あせもと聞くと、かゆくて赤いブツブツをイメージするかもしれませんが、小さな水ぶくれができる「水晶様汗疹」という種類のあせももあります。それでは、水晶様汗疹にはどのように対処すれば良いのでしょうか?今回は水晶様汗疹について、原因や症状、治療法、予防法などをご紹介します。
水晶様汗疹とは?どんな症状が出るの?
水晶様汗疹とは、皮膚の表面に近い部分にある角質層に汗が溜まってできる皮膚の疾患です。赤いブツブツができる一般的なあせもの「紅色汗疹」とは異なり、小さい水疱ができるのが特徴です。
皮膚に1~3mmほどの透明もしくは白っぽい水ぶくれが密集してできていたら、水晶様汗疹の疑いがあります。ただし、紅色汗疹のようなかゆみを伴わないので、気がつかないうちに発症して、いつの間にか治っていることもあります。
水晶様汗疹の原因は?
皮膚には汗腺と呼ばれる汗を分泌する腺があり、そこから分泌された汗は、汗管を通って皮膚表面にある「汗孔(かんこう)」と呼ばれる出口から流れ出ます。
しかし、真夏や、風邪で発熱したときに、大量の汗をかくと、汗が皮膚の中に溜まってしまいます。すると、汗が汗管の周りの組織に漏れ出し、汗に含まれる塩分が結晶のようになることで、水晶様汗疹ができるのです。
新陳代謝が活発で、体温調整のために汗をかきやすい乳幼児は、水晶様汗疹になりやすい傾向にあります(※1)。
水晶様汗疹の診断・治療法は?
水晶様汗疹の診断は、基本的に視診によって行われます。
水晶様汗疹は特別な治療を必要とせず、2~3日もすれば、皮膚が細かく剥がれて自然に治まります(※2)。かゆみがないので、紅色汗疹のようにかき壊して悪化してしまうことも、ほとんどありません。

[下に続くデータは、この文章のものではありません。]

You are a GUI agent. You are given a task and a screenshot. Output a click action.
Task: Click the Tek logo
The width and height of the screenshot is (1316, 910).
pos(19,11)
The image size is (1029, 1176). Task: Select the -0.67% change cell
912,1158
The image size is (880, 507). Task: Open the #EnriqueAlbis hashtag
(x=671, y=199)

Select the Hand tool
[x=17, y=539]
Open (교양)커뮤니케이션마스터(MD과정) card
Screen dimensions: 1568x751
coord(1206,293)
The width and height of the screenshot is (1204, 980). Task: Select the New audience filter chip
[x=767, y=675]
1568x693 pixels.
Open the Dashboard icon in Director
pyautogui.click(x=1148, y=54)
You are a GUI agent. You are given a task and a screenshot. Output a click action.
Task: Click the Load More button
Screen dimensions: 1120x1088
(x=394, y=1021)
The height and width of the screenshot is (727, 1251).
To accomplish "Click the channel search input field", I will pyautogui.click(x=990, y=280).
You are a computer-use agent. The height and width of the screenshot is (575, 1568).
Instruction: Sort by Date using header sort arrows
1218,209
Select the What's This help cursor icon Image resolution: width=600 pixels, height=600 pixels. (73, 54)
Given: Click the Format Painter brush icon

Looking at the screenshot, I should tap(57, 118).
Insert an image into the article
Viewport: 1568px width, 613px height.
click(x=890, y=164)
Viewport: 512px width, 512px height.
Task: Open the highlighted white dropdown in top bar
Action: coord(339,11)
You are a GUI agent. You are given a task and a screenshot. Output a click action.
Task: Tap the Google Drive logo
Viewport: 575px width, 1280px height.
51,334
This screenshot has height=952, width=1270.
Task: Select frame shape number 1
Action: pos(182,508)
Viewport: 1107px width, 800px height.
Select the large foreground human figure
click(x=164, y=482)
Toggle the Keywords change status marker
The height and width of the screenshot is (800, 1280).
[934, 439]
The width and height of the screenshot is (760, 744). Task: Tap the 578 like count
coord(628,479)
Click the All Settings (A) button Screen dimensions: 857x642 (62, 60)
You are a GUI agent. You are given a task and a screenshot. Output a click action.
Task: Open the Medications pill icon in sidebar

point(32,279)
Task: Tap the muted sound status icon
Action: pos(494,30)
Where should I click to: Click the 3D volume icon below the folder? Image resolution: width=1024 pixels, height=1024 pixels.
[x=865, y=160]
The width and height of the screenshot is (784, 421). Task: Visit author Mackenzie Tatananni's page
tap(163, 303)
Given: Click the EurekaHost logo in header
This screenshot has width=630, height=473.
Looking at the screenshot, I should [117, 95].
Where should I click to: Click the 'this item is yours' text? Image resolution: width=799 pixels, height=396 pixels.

ただし、汗をかいたらタオルで拭き取ったり、シャワーで洗い落としたりして、肌を清潔に保っておかないと、再発を繰り返す恐れがあるので、こまめなスキンケアを心がけてください。
スキンケアをしているにも関わらず、発症から3日以上経っても症状が一向に良くならない場合は、念のため皮膚科で診てもらいましょう。
水晶様汗疹の予防法は?
水晶様汗疹を予防するには、以下のことを心がけてください。
汗はすぐに拭き取る・洗い流す
汗をかいたまま放置すると、皮膚の表面に汗が溜まりやすくなります。
たくさん汗をかいたときは、清潔なタオルやガーゼなどでこまめに体を拭き、下着をこまめに替えてください。力を入れてゴシゴシ拭くと皮膚が傷ついてしまうので、皮膚の表面を優しく押さえるようにして拭きましょう。
体を拭く代わりに、シャワーで汗を洗い流しても構いません。ただし、シャワーで洗い流すたびに石鹸で体を洗っていると、皮膚に負担がかかってしまうので、石鹸で洗うのは1日1回程度にとどめておきましょう。
通気性・吸湿性のいい衣類を着せる
子供は普段からたくさんの汗をかいているので、通気性や吸湿性に優れた綿や麻の衣類を選びましょう。肌着も春夏と秋冬で分けて使うといいですね。
また、たくさん汗をかいたときは、1日2~3回以上着替えさせることも大切です。
部屋を適温にする
部屋の温度は、夏であれば26〜27度程度に、冬であれば室内が寒いと感じたときは21度程度に設定して暖房をつけます(※1)。
エアコンの風は、赤ちゃんに直接当たらないように向きを調整しましょう。
あせも対策グッズを使う
一日中寝て過ごす赤ちゃんは背中に汗をかきやすいので、服の下に汗取りパッドを入れてあげるのがおすすめです。特に6月〜9月の時期は気をつけてあげてください。
また、ベビーカーの背もたれ部分にタオルやガーゼを敷いて、こまめに取り換えてあげると、水晶様汗疹予防につながります。
水晶様汗疹はこまめなケアで予防しよう
新陳代謝が活発な子供は、遊び回ったり、昼寝をしたりするだけでたくさんの汗をかくので、子供が汗をかいていることに気づいたら、すぐに汗を拭き取ったり、シャワーで洗い流したりしてあげましょう。
汗をかくたびに拭いたり着替えさせたりするのは、面倒に感じるかもしれません。洗濯物も増えて、ママは大変ですよね。
ただ、こまめなケアは、水晶様汗疹だけでなく、かゆみを伴う紅色汗疹の予防にもなります。子供の快適な日々のために、根気強くスキンケアを行っていきましょう。